Lütfen yazar, kitap ve sayfa belirtirseniz konu amacına ulaşmış olur.
Sevgiyle Kalın!
-
İlk defa Amerikan bilim hayatı bana birey olduğumu göstermeye başladı. Çok basit bir örnek: Hocalar orada derste, "bu böyledir" değil, "bana göre böyledir" der. "According to me" (Bana göre) Türklerin hiç kullanmadığı bir şey mesela. Bunu öğrenmeye başladım. Eğer bir imtihan günü ABD'de kutlanmayan ama benim kutladığım bir bayrama rastlarsa o gün imtihana girmeme hakkım vardı. O zamanlar bu tür şeyleri düşünmezdim bile. Bugün bile Türkiye'de Yahudi öğrencinin hocasına gidip kendi bayramı için izin istemesi düşünülemez. Ben bunu yaşayalı 35 sene oluyor.

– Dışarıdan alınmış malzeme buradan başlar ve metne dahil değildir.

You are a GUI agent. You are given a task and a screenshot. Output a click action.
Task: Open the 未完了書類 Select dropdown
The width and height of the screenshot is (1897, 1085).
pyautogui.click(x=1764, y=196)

Cüneyt Ülsever, Türkiye'ye Ne Olcak, s. 38
-
Bu isteğimin sebebini izah ettim: 'Türkiye'yi hasta adam olarak muhafaza etmek isteyen devletler ve güçler, ona şifa verecek her türlü teşebbüsü bütün güçleriyle önlemeye kalkacaklardır. Teşebbüsü akim bırakmak için her şeyi yapacaklardır.
Sultan ne demek istediğimi anladı"
Dr Theodore Herzl
Vahdettin Engin-Pazarlık
-
“Bir ülkenin anarşisini kim anlatabilir ? Ölenler mi? Öldürülenler mi ? Her gün yeni ölümleri bekleyenler mi ?”
“Burası bizim değil, bizi öldürmek isteyenlerin ülkesi.”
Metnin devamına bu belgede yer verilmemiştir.